— Exercise directions —
Please restate exactly the lines from the one holding "Viewport: 410px width, 381px" to the end of the material, including both ends and excluding every picture.

=== Extracted entries ===

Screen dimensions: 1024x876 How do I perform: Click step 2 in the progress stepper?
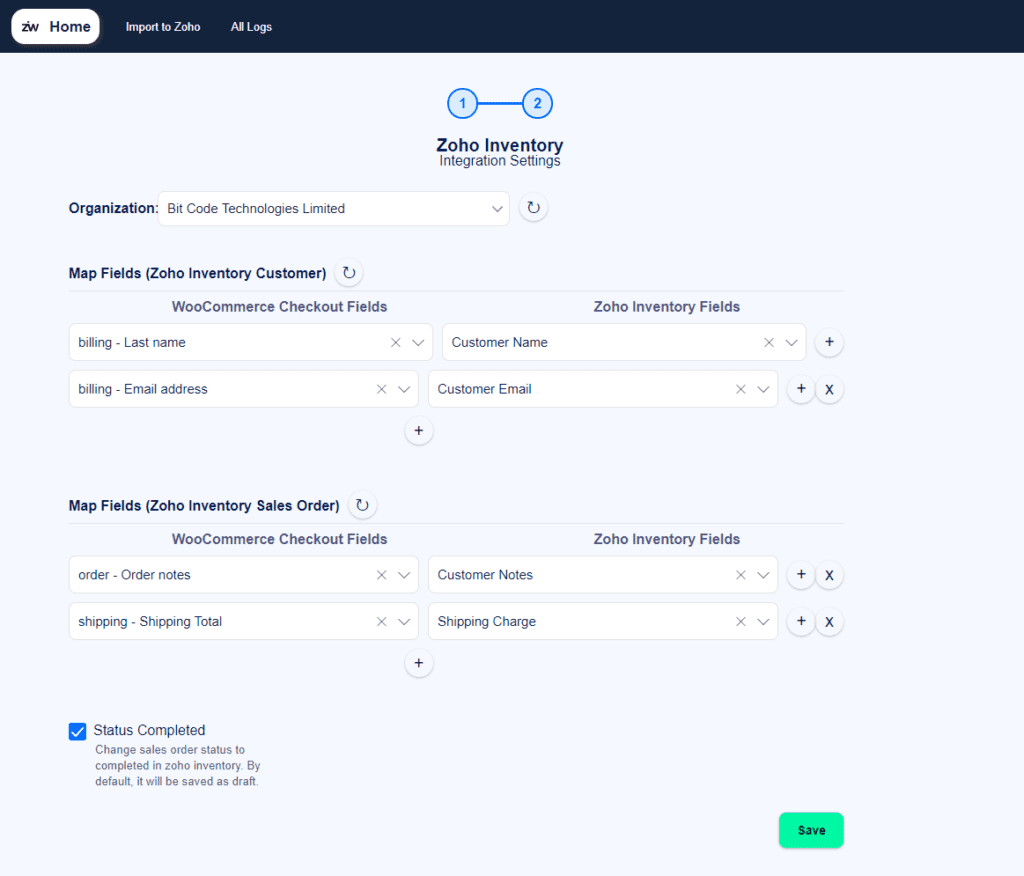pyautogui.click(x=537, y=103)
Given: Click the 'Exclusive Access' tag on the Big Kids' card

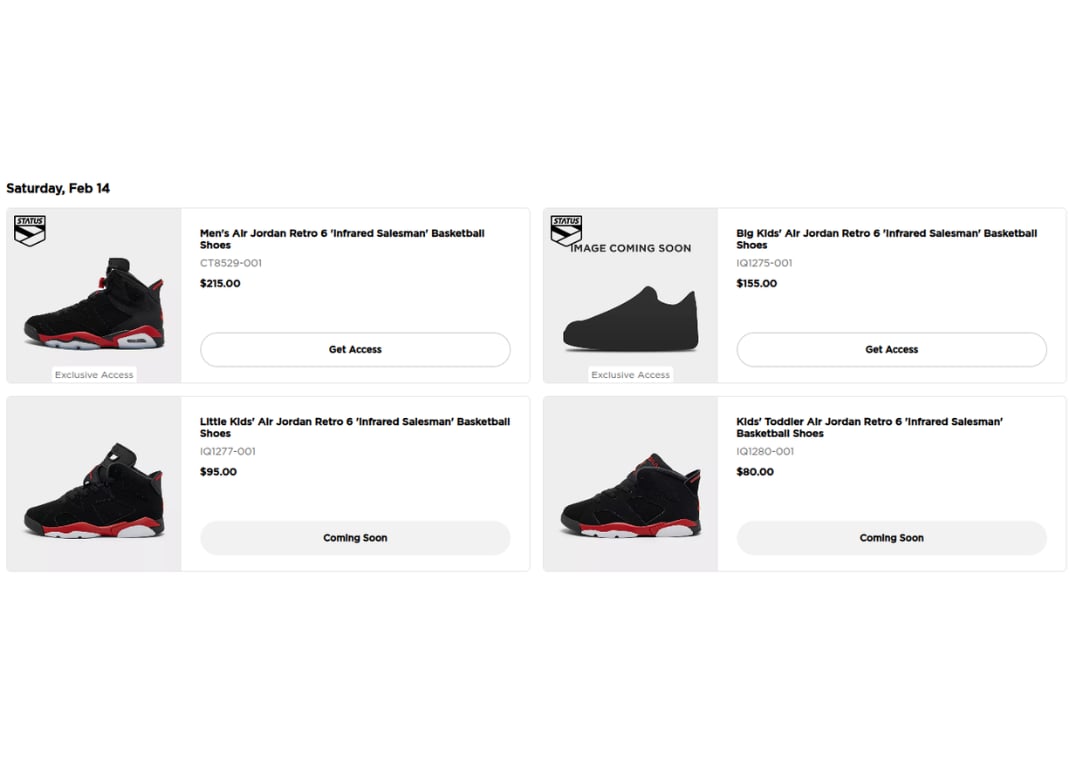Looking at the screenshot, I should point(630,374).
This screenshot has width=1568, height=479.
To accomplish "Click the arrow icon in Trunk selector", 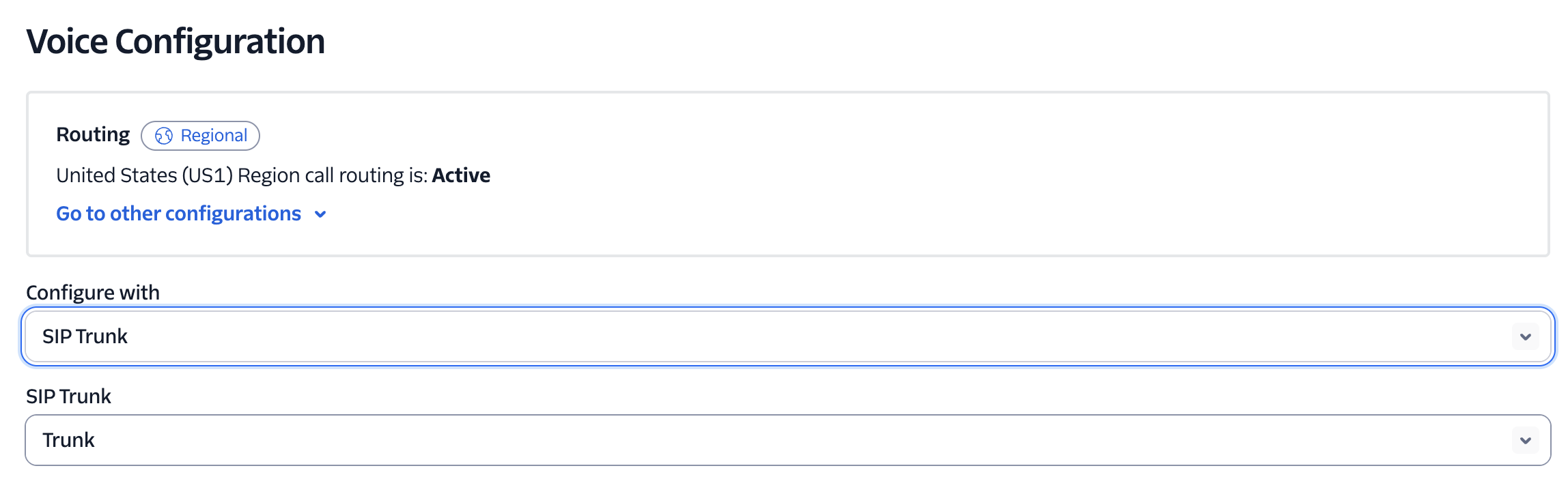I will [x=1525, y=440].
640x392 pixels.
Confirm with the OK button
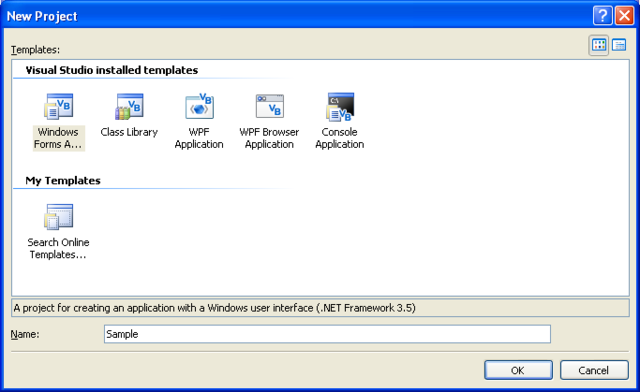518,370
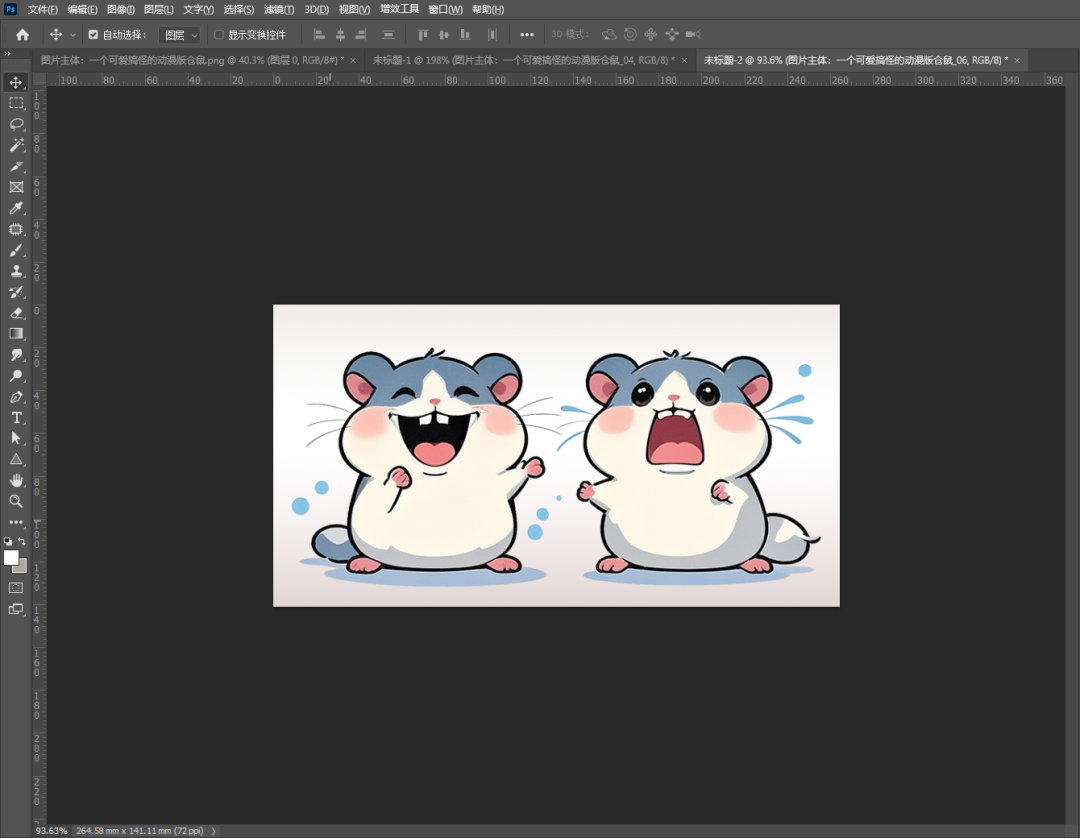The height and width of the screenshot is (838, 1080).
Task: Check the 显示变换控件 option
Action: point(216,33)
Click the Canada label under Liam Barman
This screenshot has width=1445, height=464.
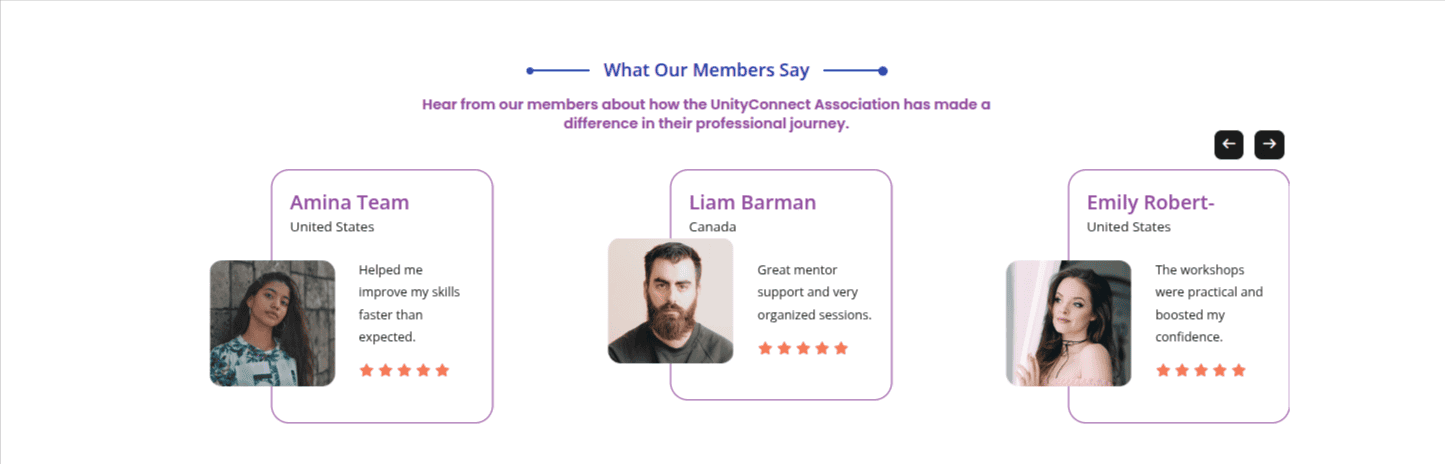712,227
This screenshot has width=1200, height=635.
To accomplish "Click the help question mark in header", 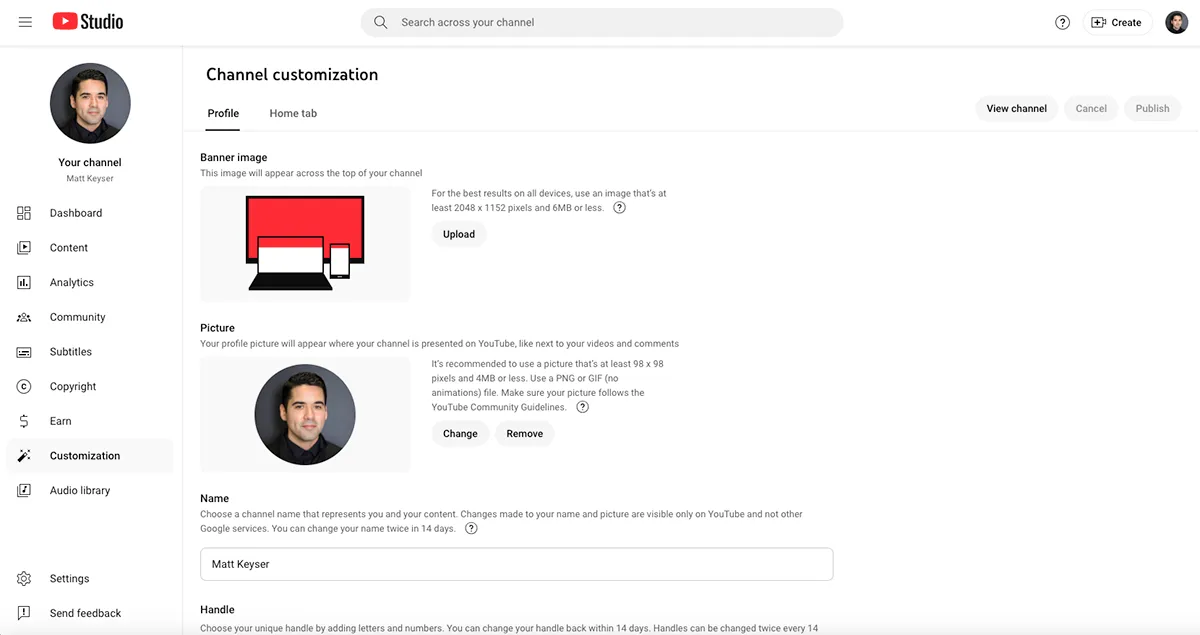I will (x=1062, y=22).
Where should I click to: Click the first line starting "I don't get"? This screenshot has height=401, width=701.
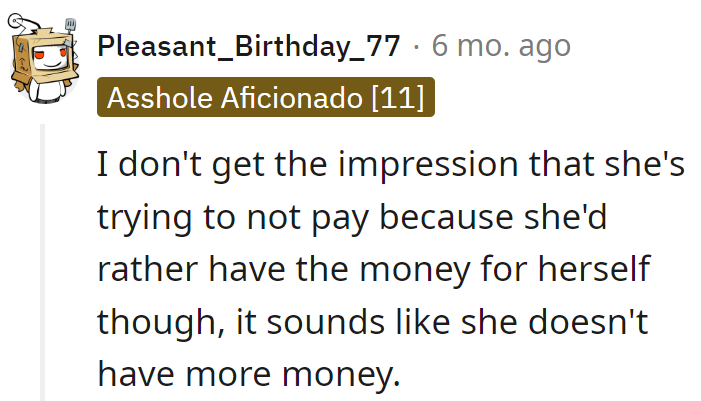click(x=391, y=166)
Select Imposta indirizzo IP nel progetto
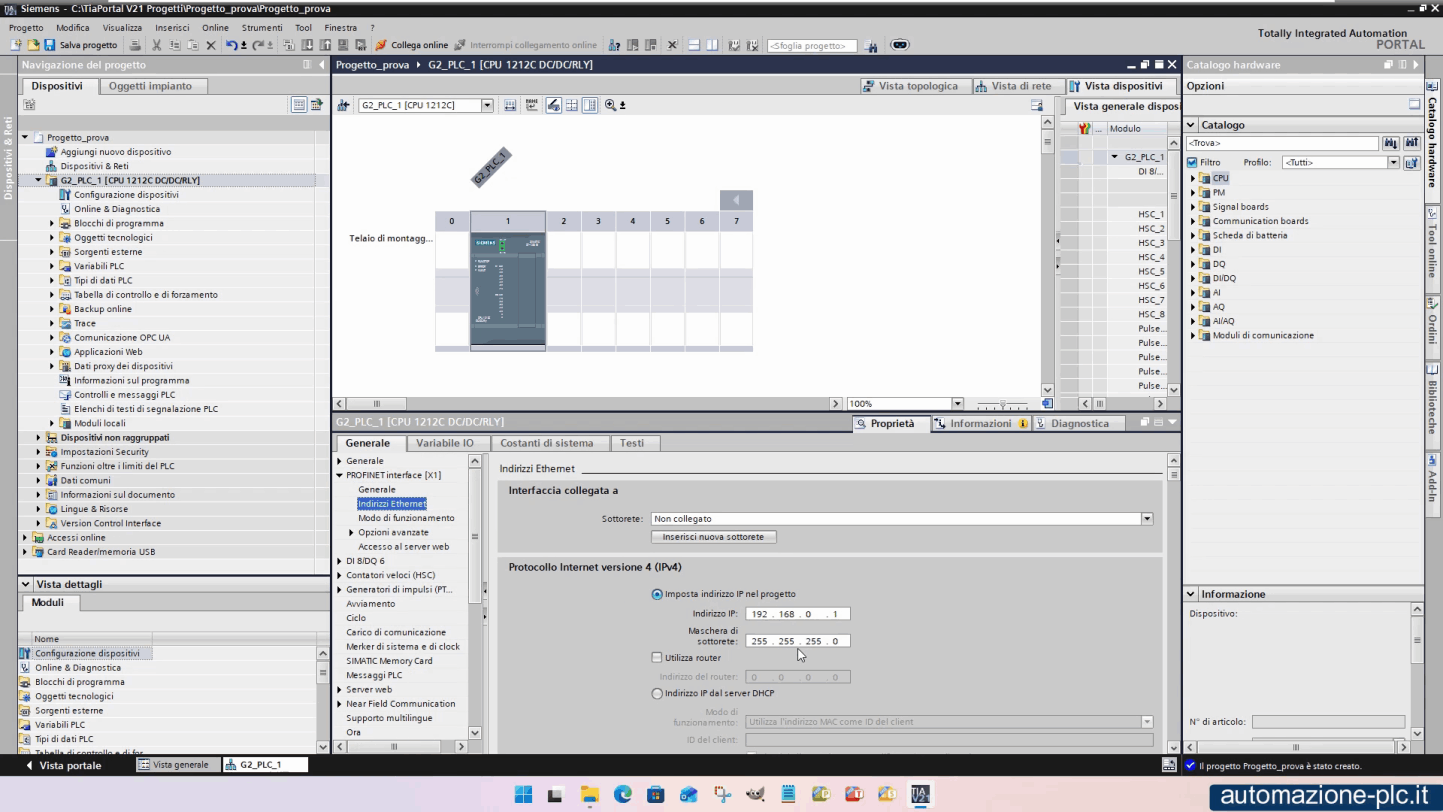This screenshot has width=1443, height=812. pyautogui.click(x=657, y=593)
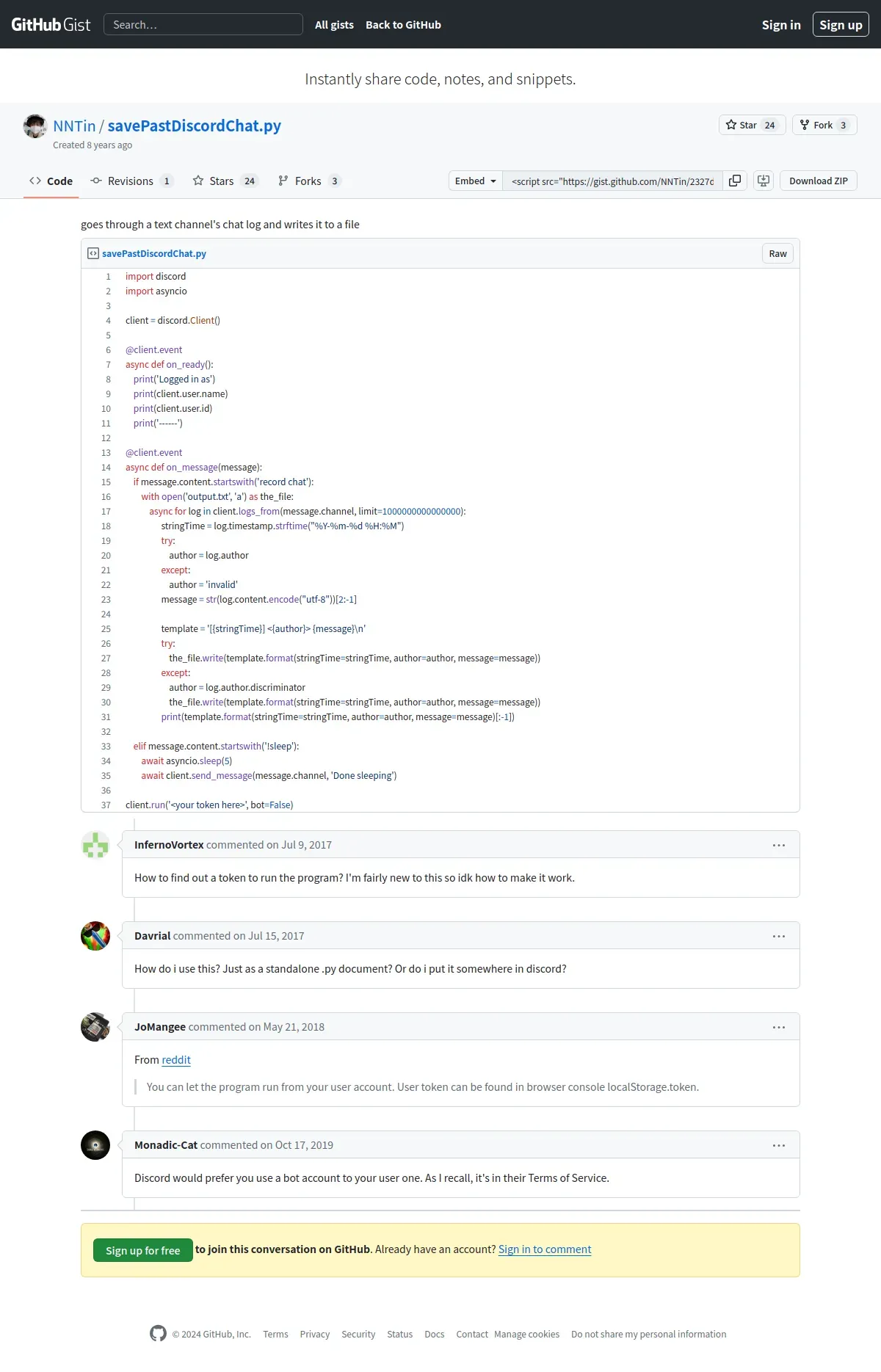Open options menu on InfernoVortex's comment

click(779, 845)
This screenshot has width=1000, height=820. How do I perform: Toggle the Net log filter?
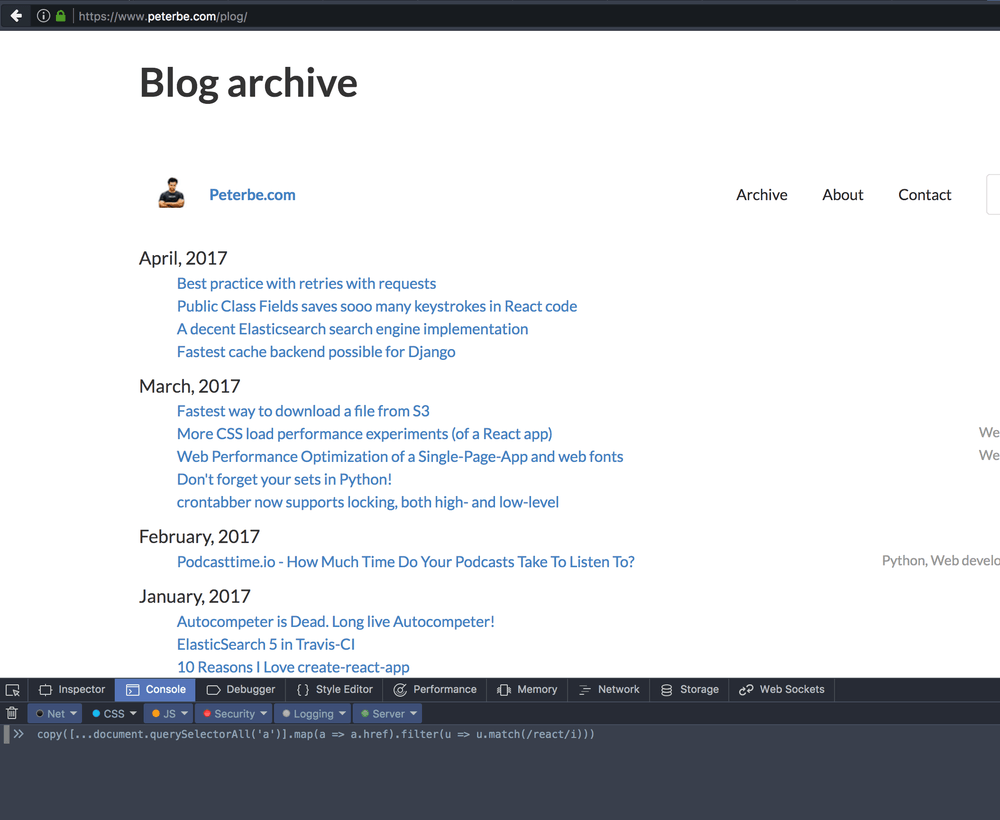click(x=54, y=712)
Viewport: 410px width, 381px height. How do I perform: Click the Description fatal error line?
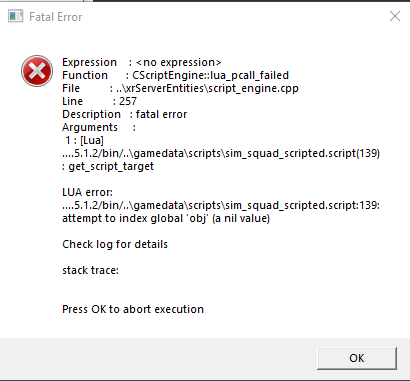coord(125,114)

===

— Answer to this problem —
Viewport: 410px width, 381px height. How do I perform: Click the Description fatal error line?
coord(125,114)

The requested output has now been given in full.